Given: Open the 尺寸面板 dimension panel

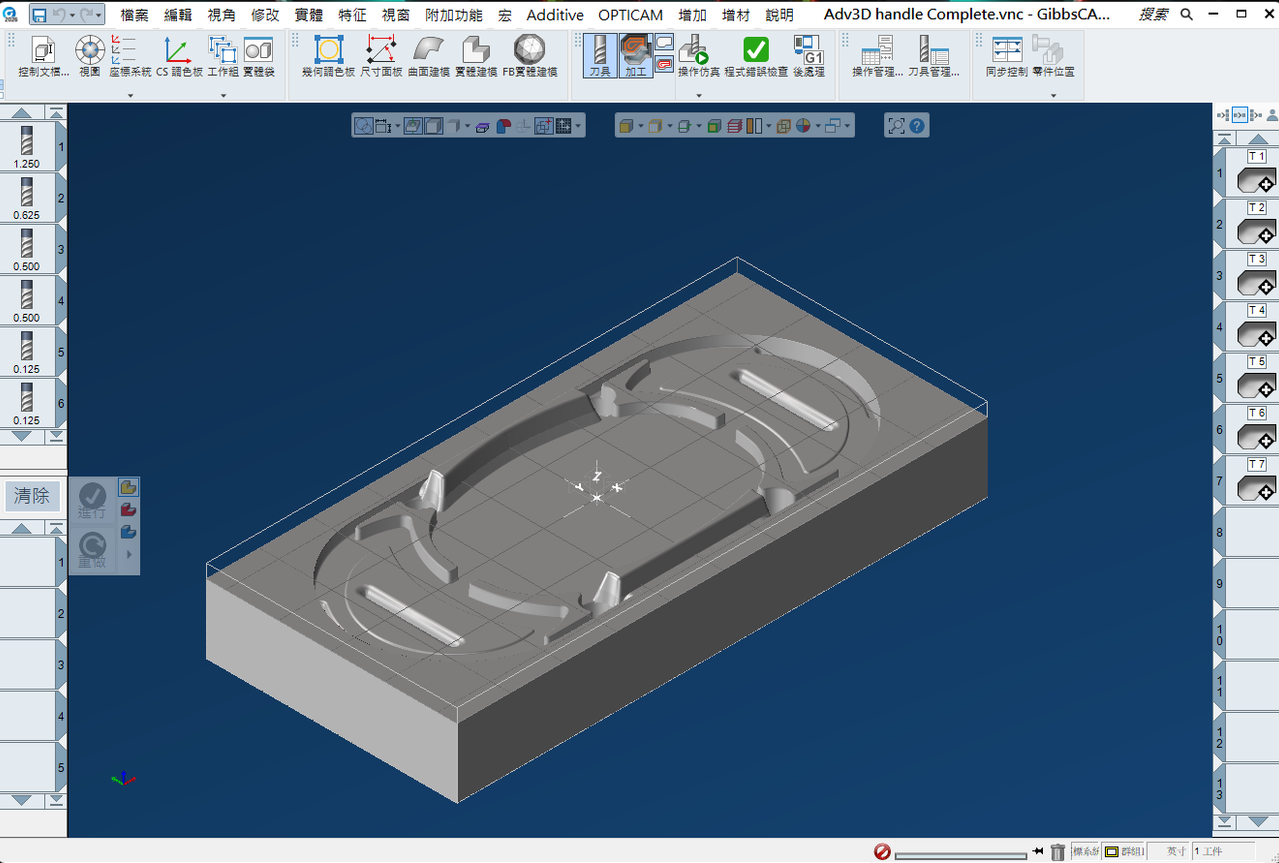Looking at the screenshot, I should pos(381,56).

##########

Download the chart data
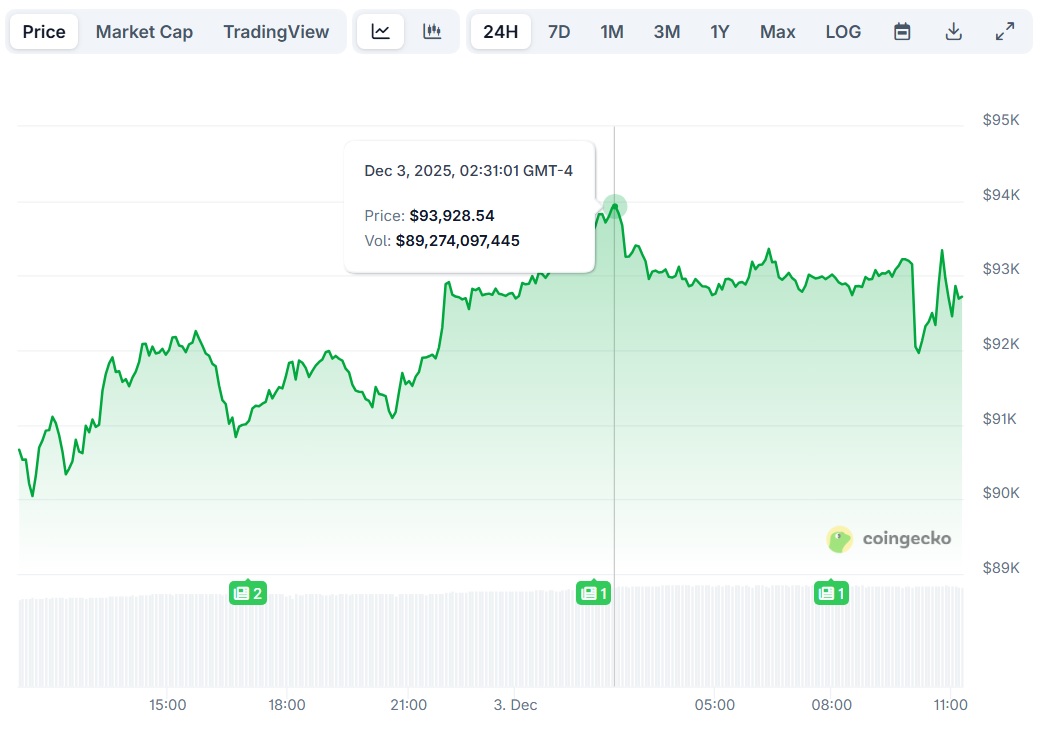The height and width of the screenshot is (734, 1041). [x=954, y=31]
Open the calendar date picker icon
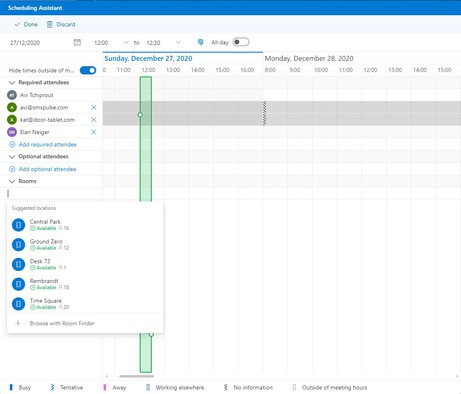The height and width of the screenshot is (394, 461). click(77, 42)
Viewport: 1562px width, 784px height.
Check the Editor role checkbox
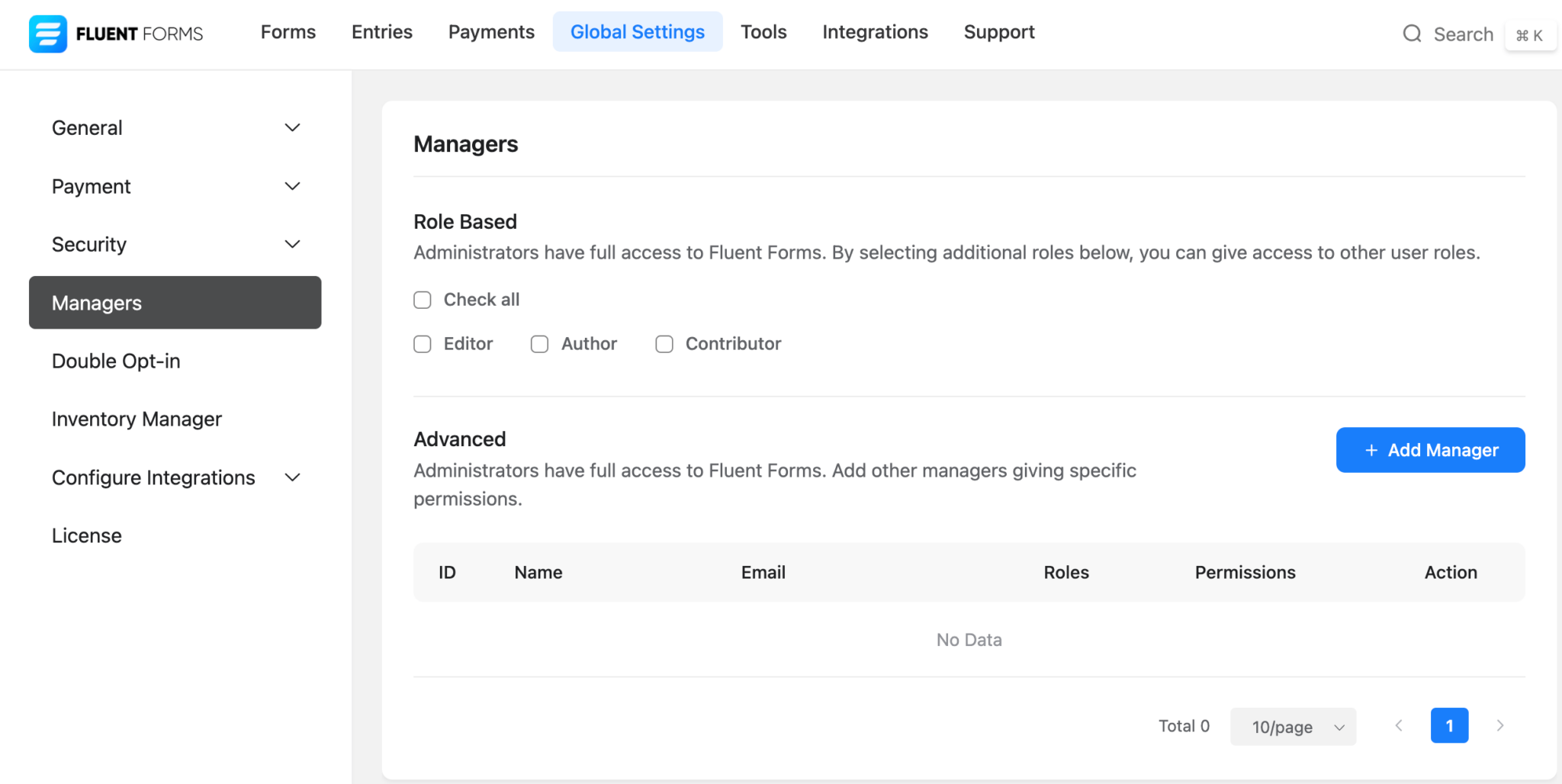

##########

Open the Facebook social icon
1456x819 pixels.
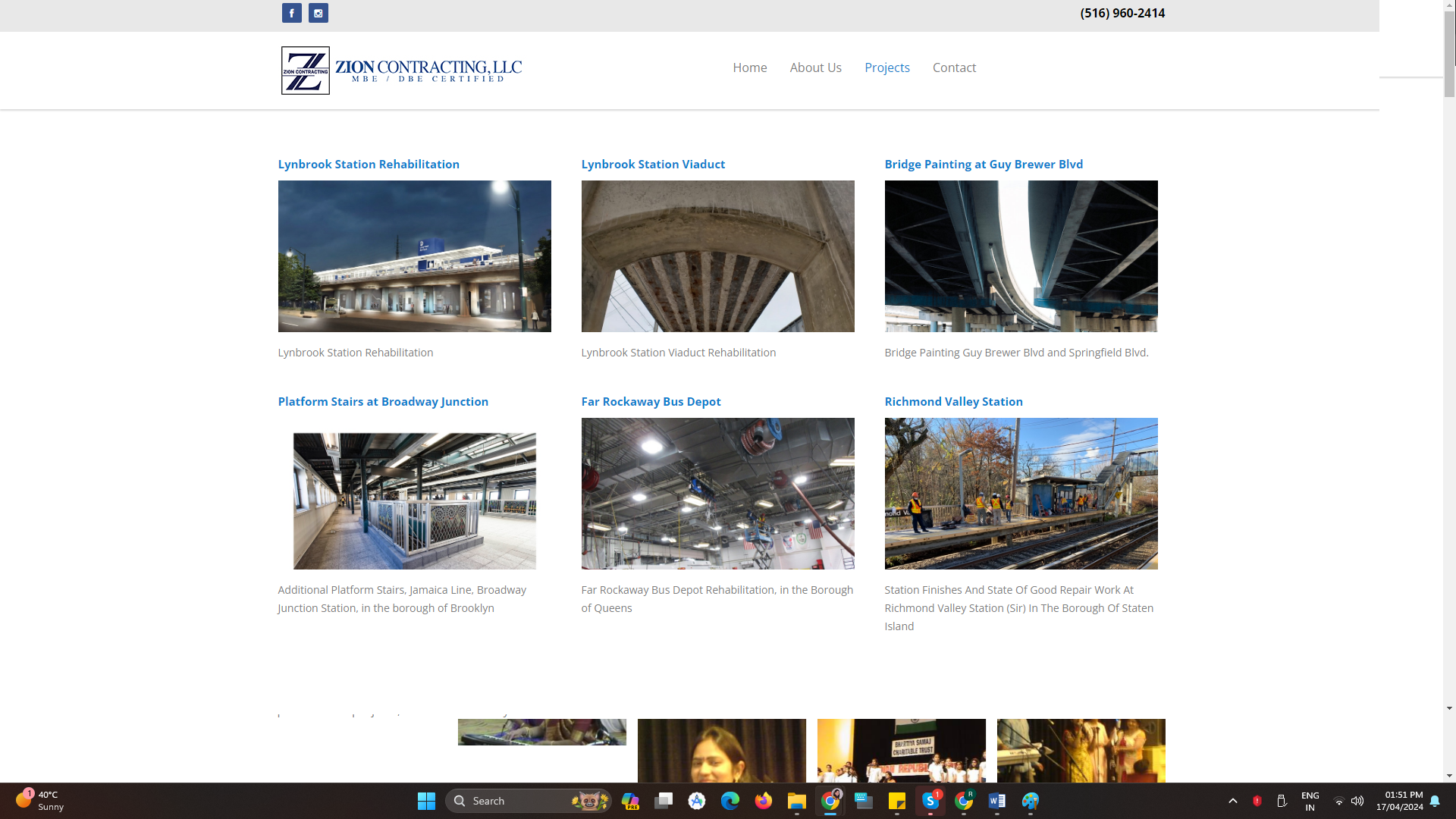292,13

##########

In the lines between the line containing "Download the chart data" and the line containing "Check the Editor role checkbox", inclusive, substitute "toggle switch" for "checkbox" and reproduce those lines with all else unchanged. Leave the pictures out of the response.

Download the chart data
The height and width of the screenshot is (734, 1041). [x=954, y=31]
Open the calendar date picker icon
The height and width of the screenshot is (394, 461). click(77, 42)
Viewport: 1562px width, 784px height.
Check the Editor role toggle switch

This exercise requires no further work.